The drive to step up “content control” isn’t all driven from the top down. A major additional factor has been the growth of a new intellectual movement geared toward delegitimizing speech and rationalizing censorship. The Moore incident provided a clear demonstration of how this new social reflex works. “Maybe we’re wrong,” Moore says. “We’d have liked to have that discussion. That was a big reason we made the movie.”

Instead, critics rolled out a now-familiar playbook to depict the movie as too villainous to exist.

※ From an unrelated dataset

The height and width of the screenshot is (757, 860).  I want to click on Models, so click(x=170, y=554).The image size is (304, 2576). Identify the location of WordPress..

"Too villainous to exist." This is the Leftist argument against everything it hates. Tax it! Criminalize it! Ban it! Everything from fossil fuels to free speech has come under their baleful gaze, and all of it must go. That way lies totalitarianism; on the Left everything that has outlived its usefulness, such as the First Amendment, is Nikolai Yezhov (pictured, and non-pictured, above), a secret policeman known as the "Bloody Dwarf," who helped run Stalin's purge, until the purges finally got him too, and he had to be "disappeared" -- not just physically, but from the pages of history as well. Having long hidden behind the First Amendment's guarantee of free speech, the Left no longer finds it useful, and wishes to criminalize it under the rubric of "hate speech."

No wonder President Trump just signed the Executive Order on Preventing Online Censorship, which seeks to rein in such platforms as Facebook, YouTube, Google, Twitter and other tools of politically correct enforcement.

Section 1.  Policy.Free speech is the bedrock of American democracy.  Our Founding Fathers protected this sacred right with the First Amendment to the Constitution.  The freedom to express and debate ideas is the foundation for all of our rights as a free people.

In a country that has long cherished the freedom of expression, we cannot allow a limited number of online platforms to hand pick the speech that Americans may access and convey on the internet.  This practice is fundamentally un-American and anti-democratic.  When large, powerful social media companies censor opinions with which they disagree, they exercise a dangerous power.  They cease functioning as passive bulletin boards, and ought to be viewed and treated as content creators.

Today, many Americans follow the news, stay in touch with friends and family, and share their views on current events through social media and other online platforms.  As a result, these platforms function in many ways as a 21st century equivalent of the public square.

That's how they were sold, of course -- free and open to everybody.  That, however, turned out to be the drug-dealer approach to marketing his wares: a free trial, then the hook, then a lifetime of misery and penury.  As Moore correctly notes, no one is safe in this latest version of the Great Terror:

In the past, a copyright dispute would have been a matter for courts. So, too, would questions of defamation that might have been raised by the likes of McKibben. Now critics can just run to Mommy and Daddy tech companies to settle disputes, and there’s no clear process for those removed to argue their cases. This is a situation that carries serious ramifications, especially for people who have less reach and financial clout than Moore. “If they can do it to me, they can do it to anybody,” is how Moore puts it.

Maybe Moore is wrong about the environmental movement, but these new suppression tactics are infinitely more dangerous than one movie ever could be, and progressives seem to have lost the ability to care.

This is the world the Left is preparing, not only for its ovine followers but for free-thinking men and women everywhere. Who's in?  Who's out? Just ask Nikolai Yezhov, if you can find him.